The helicopters let loose an intense barrage, dispatch their flares, bank sharply and return to attack again. Lt. Col. David Benjamin, the former IDF legal adviser in Gaza, suggests we leave the lookout and move behind a nearby rock. Meanwhile, IDF jeeps race across the path alongside the border fence in front of us.
Benjamin explains that these actions occur on a daily basis up and down the border. Just as the IDF works constantly to keep a small patch within Gaza clear of terrorists, so, too, Hamas makes efforts every day to get through, over or under the fence -- and to engage the IDF. Hamas' success rate has been minimal, he says, and their casualties significant, "but they're still coming, still trying, every day."
The key issue, Benjamin emphasizes, is Gaza's border with Egypt.
"We patrol our land border, and our Navy patrols the sea border," he says, "but the Hamas weapons are smuggled in under the border with Egypt."
Benjamin notes that he drafted some of the legal paperwork that effected the Israeli withdrawal from Gaza two summers ago. "I told my commander when I handed him the documents that we were making history. He said, 'Don't be so sure -- we might be back.'"
Nearby in Sderot, kids play outside during a teachers strike, even though Qassam rockets strike in or near the city every day. As Sderot suffers from the barrage and the flight of thousands of residents, Vice Mayor Aron Malka tells me that crime is at an all-time low and going down.
The community coming together in time of stress, I ask?
"No," he says, "the Bedouins have disappeared" because of the Qassams.
Living in Sderot is "like being in a prison of life," Malka says.
He smiles just a bit when told that artwork from the traumatized children of Sderot is touring venues in Los Angeles.
"That gives us hope," he says. "The Jews will learn of Sderot, and it will give us the strength to stay." Malka was born in Sderot 42 years ago, and he and his family are clearly staying, despite not having a shelter in their house.
Up north, white U.N. helicopters patrol what is supposed to be the Hezbollah-free area north of the Israeli border to the Litani River. Retired Col. Kobi Marom, former commander of IDF forces in the north, points to a helicopter hovering over a Lebanese road that his convoy used to transit regularly.
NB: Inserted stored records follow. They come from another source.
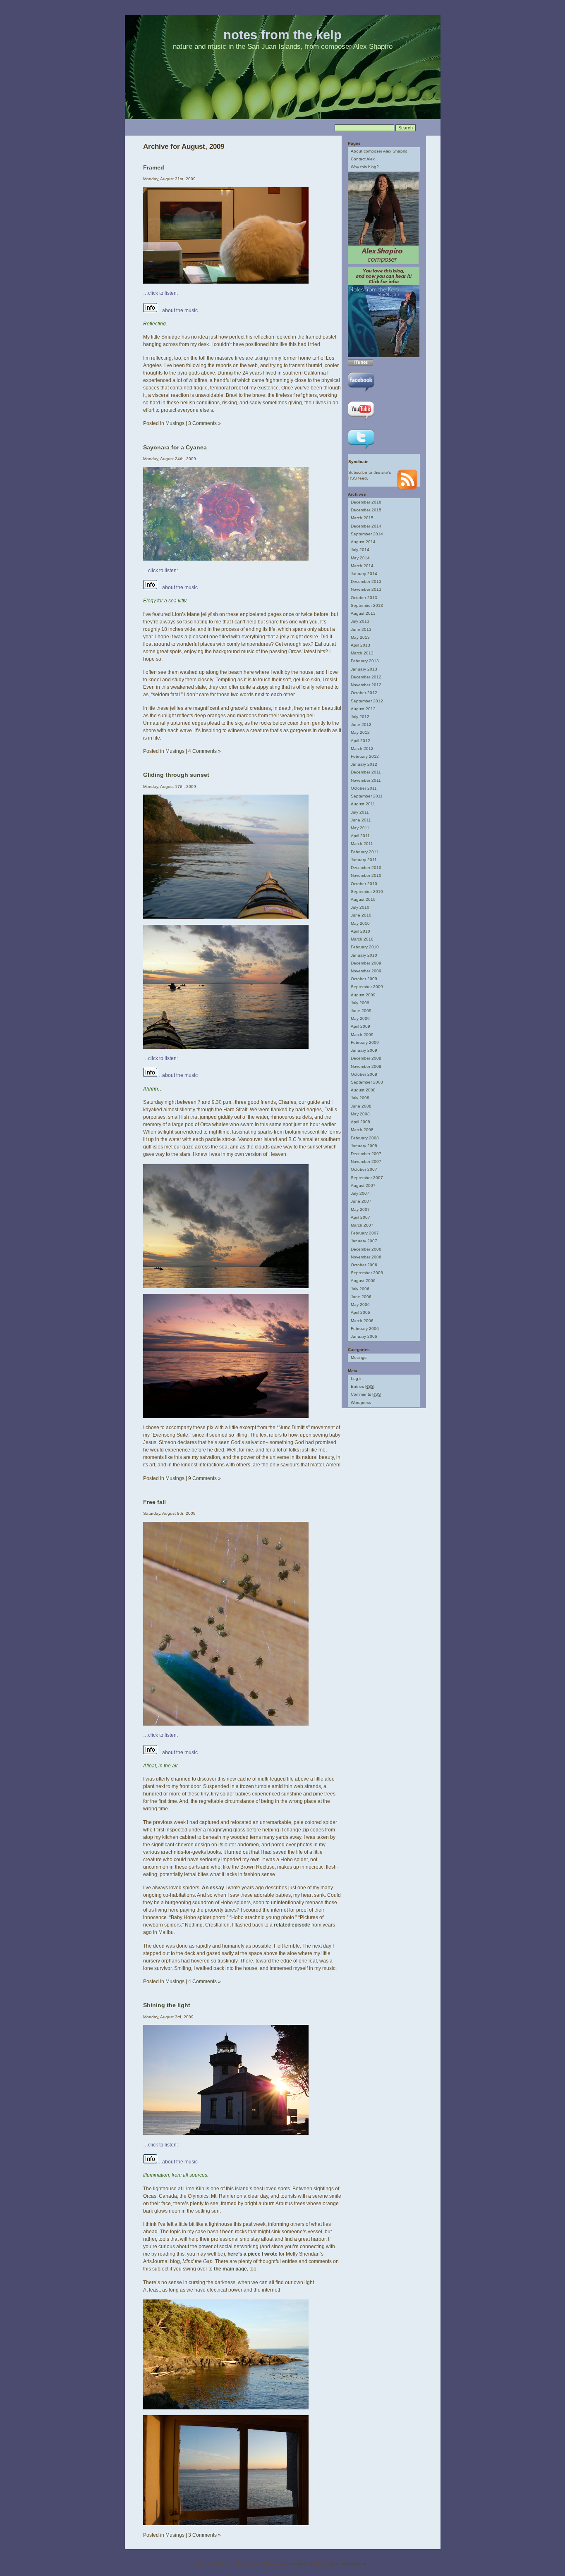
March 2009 (362, 1034)
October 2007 (364, 1169)
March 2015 (362, 518)
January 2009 (364, 1050)
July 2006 (360, 1289)
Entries (362, 1386)
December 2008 (366, 1058)
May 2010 (360, 923)
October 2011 (364, 788)
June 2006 (361, 1296)
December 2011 (366, 772)
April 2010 (360, 931)
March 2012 (362, 748)
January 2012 (364, 764)
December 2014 (366, 526)
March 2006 (362, 1320)
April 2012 (360, 740)
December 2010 (366, 867)
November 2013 (366, 589)
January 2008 (364, 1146)
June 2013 (361, 629)
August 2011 (363, 804)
"Once a man stopped at my truck," he says. "I was going to check him out, but before I could open the door, he exploded on my truck." Marmon and his reinforced command vehicle survived; an officer in the vehicle behind him died.
Metulla, which sits as close to Lebanon as West Hollywood sits to Beverly Hills, reflects none of the scars of last year's battle. The main streets and malls of Kiryat Shmona, likewise, have been repaired, and everyday life has returned. When I visited this area during the war last summer, I heard the pounding of IDF ordnance flying into Lebanon; this year I hear the sounds of commerce and traffic.
Yet Marom points north and shakes his head.
"They will try attacking IDF patrols again, soon," he says of Hezbollah. "Nothing is more important to them than showing that they can fight Israel."
On the outskirts of Kiryat Shmona, we stop at a memorial to 73 soldiers killed in the crash of two troop transport helicopters 10 years ago.
"I was the commanding officer, and I was here within five minutes," Marom says, "but there was no one to save."
My driver, Roni, looks at the memorial and does a double-take.
"My son was born the night of the crash," he explains. "We celebrated his birth, and then one hour later news of the helicopter crash came on the TV. I saw the name 'Shai' twice -- there were two soldiers named 'Shai.' It just clicked -- we named our son Noam Shai."
After a while, Roni looks at me.
"There's so much meaning here," he reflects. "Or maybe you just create meaning to keep yourself here."
Israel is booming. Ben-Gurion Airport is on track for a record year. Entrepreneurs and foreign investment are flooding the zone. Hotel rooms are a precious commodity. On my recent visit I saw more construction cranes (more investment) and fewer shomerim at restaurants (less fear of suicide bombers) than ever before. And yet I flew home with the feeling that, one day soon, helicopters will again create meaning in Israel.
Jack Weiss is a member of the Los Angeles City Council.